In December 2019, the Hallmark Channel, facing pressure from One Million Moms, pulled a Zola TV spot that featured two women getting married. That decision was immediately met with calls from viewers who support gay marriage to boycott the cable network. #BoycottHallmarkChannel trended on Twitter and caught the attention of celebrity influencers including Ellen DeGeneres. Days later, Crown Media Family Networks (Hallmark Channel’s parent company) issued an apology acknowledging this was “the wrong decision.” The company made a commitment to working with GLAAD, and a year later added LGBTQ+ storylines to their holiday movies lineup.
Push back on misinformation
Social media has become a cesspool of misinformation. This, combined with hot takes and divisive partisanship, has accelerated the proliferation of cancel culture across society. On February 25, 2021, Hasbro made a host of product announcements during the company’s investors day. Among them was a renaming of the Mr. Potato Head brand to “Potato Head.” Along with this, Hasbro announced the launch of a new Potato Head product called “Potato Head family”—allowing kids to mix and match potato bodies and accessories to create all kinds of modern families.
News headlines feverishly (and erroneously) reported that Mr. Potato Head was no longer a mister and is now gender-neutral. This set off a Twitter firestorm with proclamations flamed by conservative media declaring that Mr. Potato Head was canceled, while some people demanded that consumers boycott Hasbro. Hasbro issued a Tweet to push back on the misinformation—reiterating that only the brand name and logo dropped the “Mr.” and that Mr. and Mrs. Potato Head are still products on the market.
Wait out the noise
Almost all the time, consumer boycott threats on social media build up quickly but lose steam fast. And most chief marketing officers agree that cancel culture doesn’t have a long-term business impact. Among U.S. b-to-c marketing executives, 57% believe that threats of boycotts and/or getting canceled have no material impact on their company sales, Forrester found.
In September 2020, more than 660,000 individuals signed a petition on Change.org for Netflix to remove the movie Cuties and other content on the service “that exploits children and creates a disturbing vibe.” The matter escalated to members of Congress, state attorneys and on Twitter.
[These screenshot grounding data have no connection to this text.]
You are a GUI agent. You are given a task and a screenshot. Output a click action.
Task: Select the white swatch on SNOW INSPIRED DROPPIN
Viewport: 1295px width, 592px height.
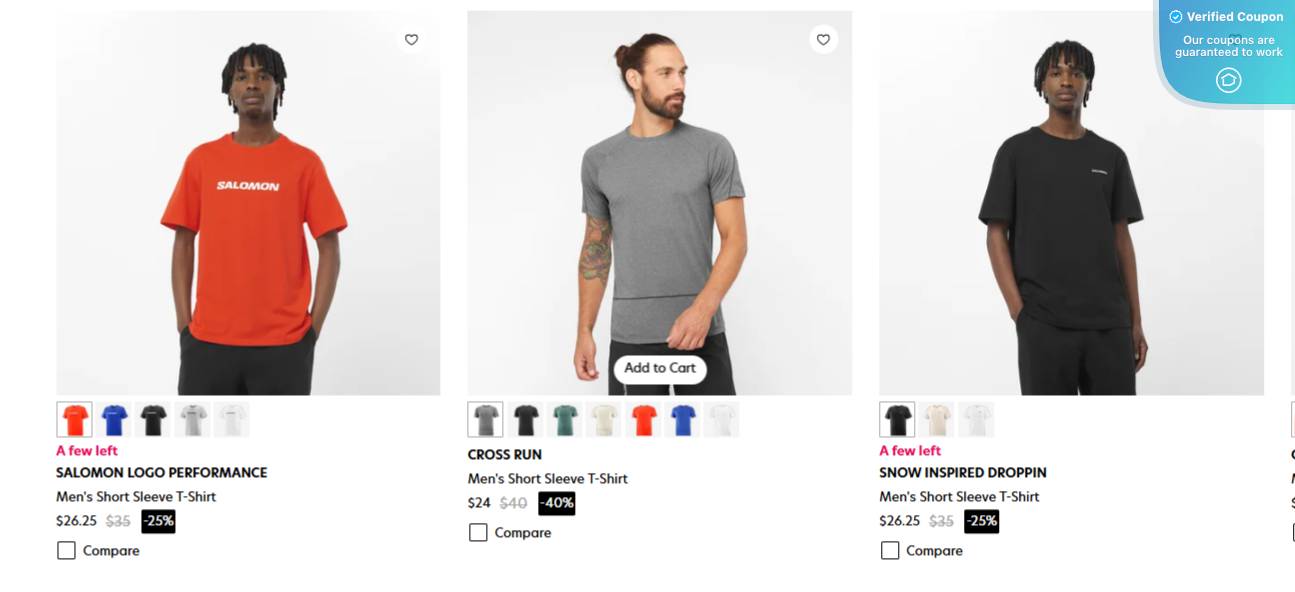(x=977, y=419)
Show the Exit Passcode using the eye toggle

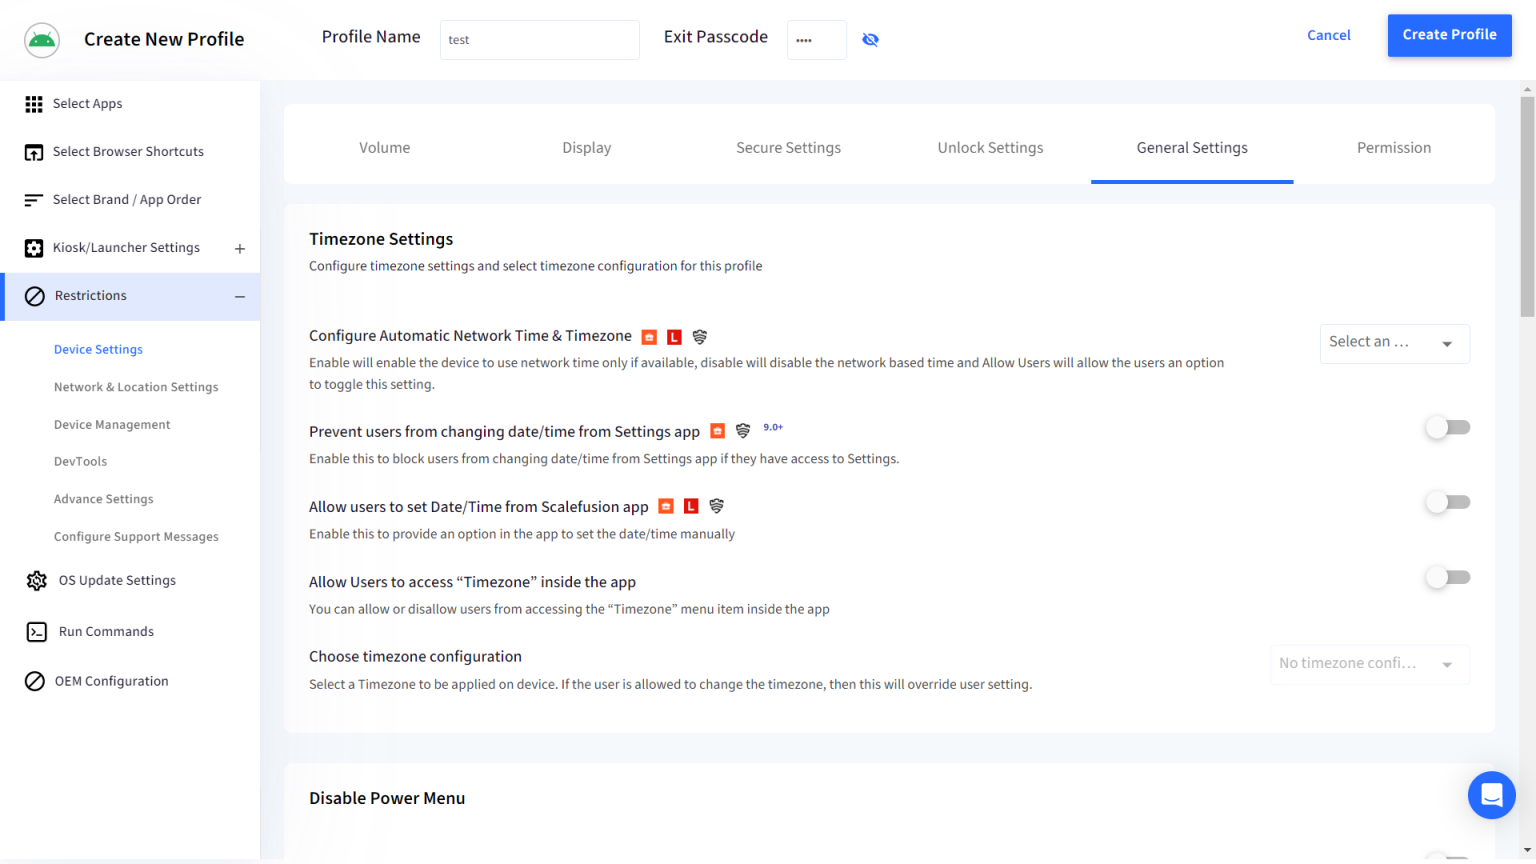(870, 39)
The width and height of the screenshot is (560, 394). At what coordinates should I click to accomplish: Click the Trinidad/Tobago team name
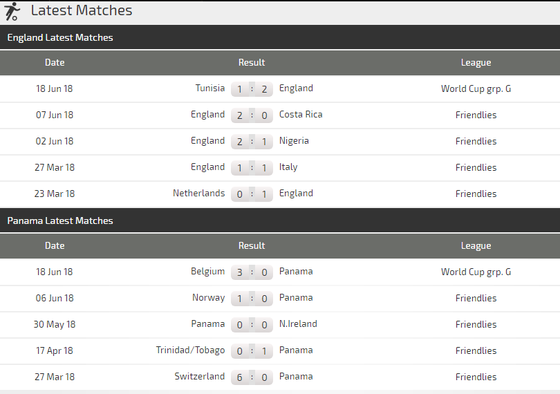(190, 350)
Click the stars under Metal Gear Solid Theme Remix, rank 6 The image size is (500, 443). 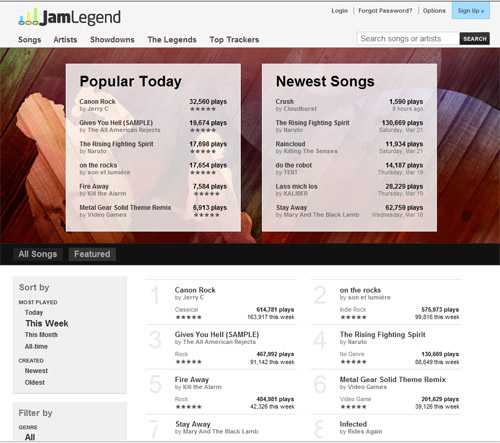pos(353,407)
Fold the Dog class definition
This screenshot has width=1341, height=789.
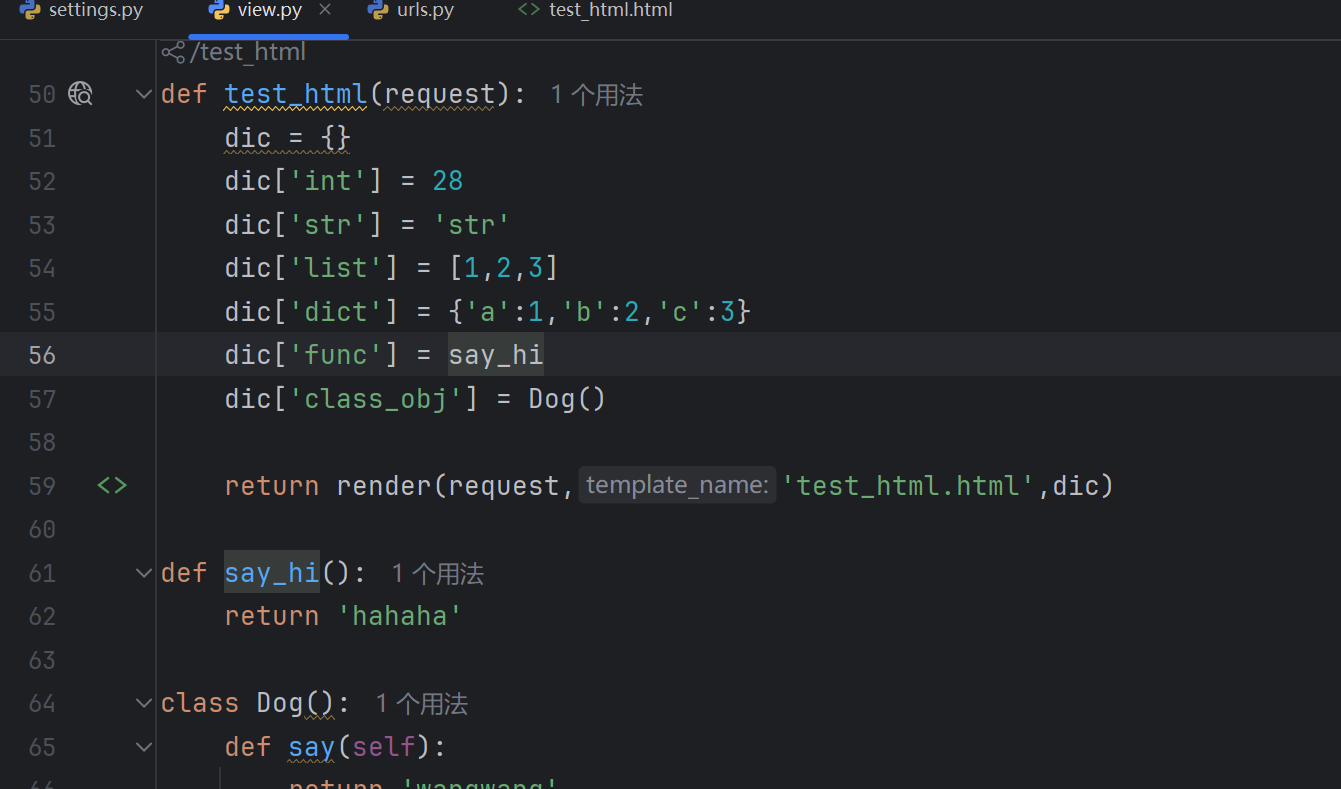click(x=143, y=703)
Netflix apologized and took action. Despite the public #CancelNetflix campaign, Netflix continued to see user growth in North America in Q3 and Q4 2020 and by January 2021 Netflix’s stock price reached an all-time high.
In the end, not all brands are equal. Consumer loyalty to a brand, Forrester found, might prevent them from boycotting a brand. This means that a brand’s resiliency to cancel culture is based on factors such as banked goodwill and indispensability. Therefore, brands looking to mitigate the effects of cancel culture should focus on earning, growing and retaining trust with consumers.